Corruption Robust Offline Reinforcement Learning with Human Feedback
Debmalya Mandal, Andi Nika, Parameswaran Kamalaruban, Adish Singla, Goran Radanović
TL;DR
This work studies corruption-robust offline reinforcement learning from human feedback (RLHF) under a Huber contamination model where an $\varepsilon$-fraction of data may be corrupted. It develops a reduction-based framework that robustifies reward model learning via robust logistic regression, constructs a confidence set around the reward, and performs pessimistic offline RL over that set. The authors provide provable guarantees across three data-coverage regimes—Uniform Coverage, Low Relative Condition Number, and Bounded Generalized Coverage Ratio—achieving suboptimality that scales with $\varepsilon$ (up to log factors) and exploiting both zero-order and first-order offline RL oracles. By fusing PbRL with corruption-robust offline RL, the paper delivers principled, near-optimal strategies for RLHF under adversarial or noisy preferences. It also lays groundwork for future work on extending these results to general function approximation and trajectory-based rewards.
Abstract
We study data corruption robustness for reinforcement learning with human feedback (RLHF) in an offline setting.
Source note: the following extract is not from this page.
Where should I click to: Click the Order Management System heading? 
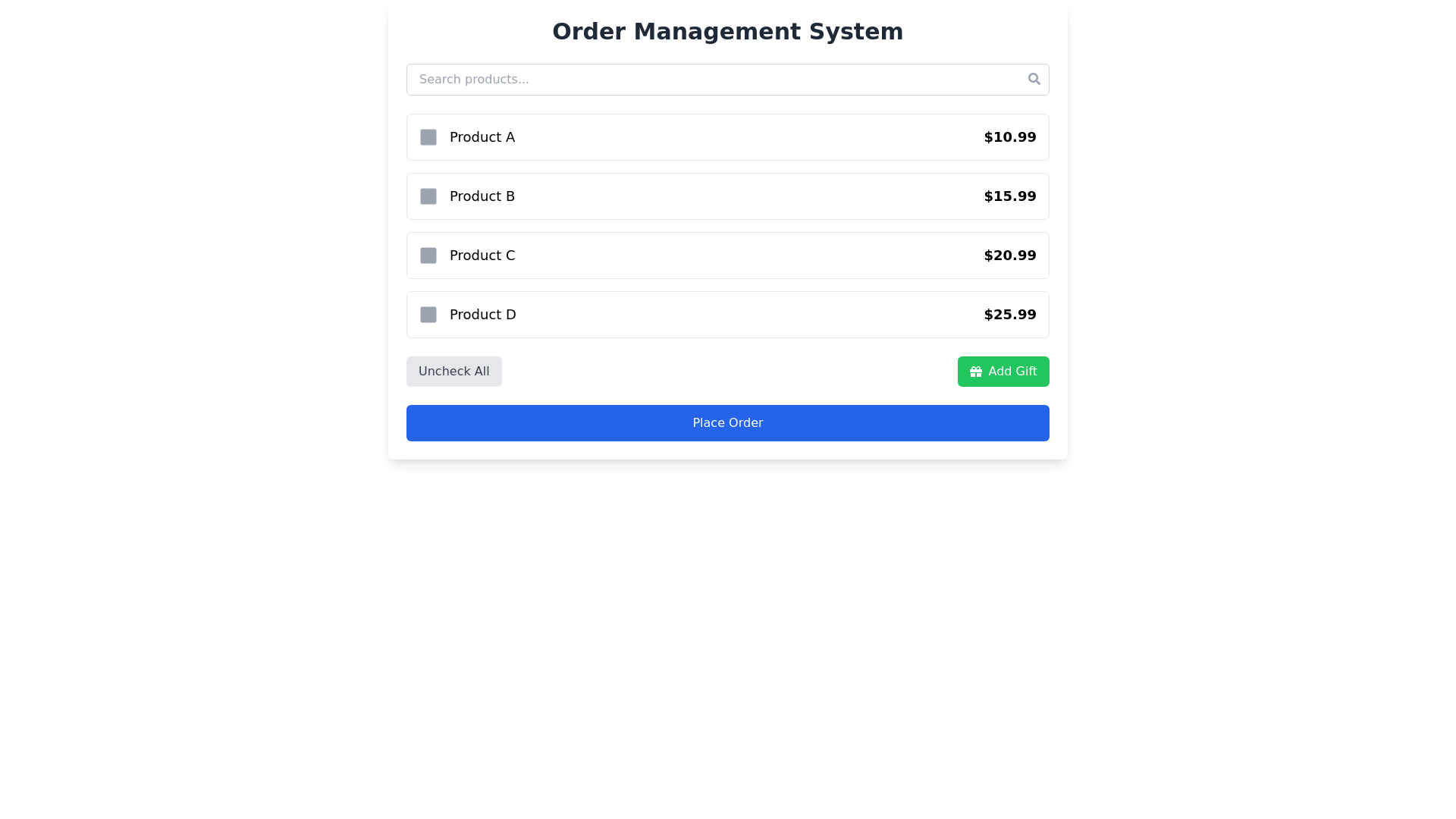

Given an offline dataset of pairs of trajectories along with feedback about human preferences, an $\varepsilon$-fraction of the pairs is corrupted (e.g., feedback flipped or trajectory features manipulated), capturing an adversarial attack or noisy human preferences. We aim to design algorithms that identify a near-optimal policy from the corrupted data, with provable guarantees. Existing theoretical works have separately studied the settings of corruption robust RL (learning from scalar rewards directly under corruption) and offline RLHF (learning from human feedback without corruption); however, they are inapplicable to our problem of dealing with corrupted data in offline RLHF setting. To this end, we design novel corruption robust offline RLHF methods under various assumptions on the coverage of the data-generating distributions. At a high level, our methodology robustifies an offline RLHF framework by first learning a reward model along with confidence sets and then learning a pessimistic optimal policy over the confidence set. Our key insight is that learning optimal policy can be done by leveraging an offline corruption-robust RL oracle in different ways (e.g., zero-order oracle or first-order oracle), depending on the data coverage assumptions. To our knowledge, ours is the first work that provides provable corruption robust offline RLHF methods.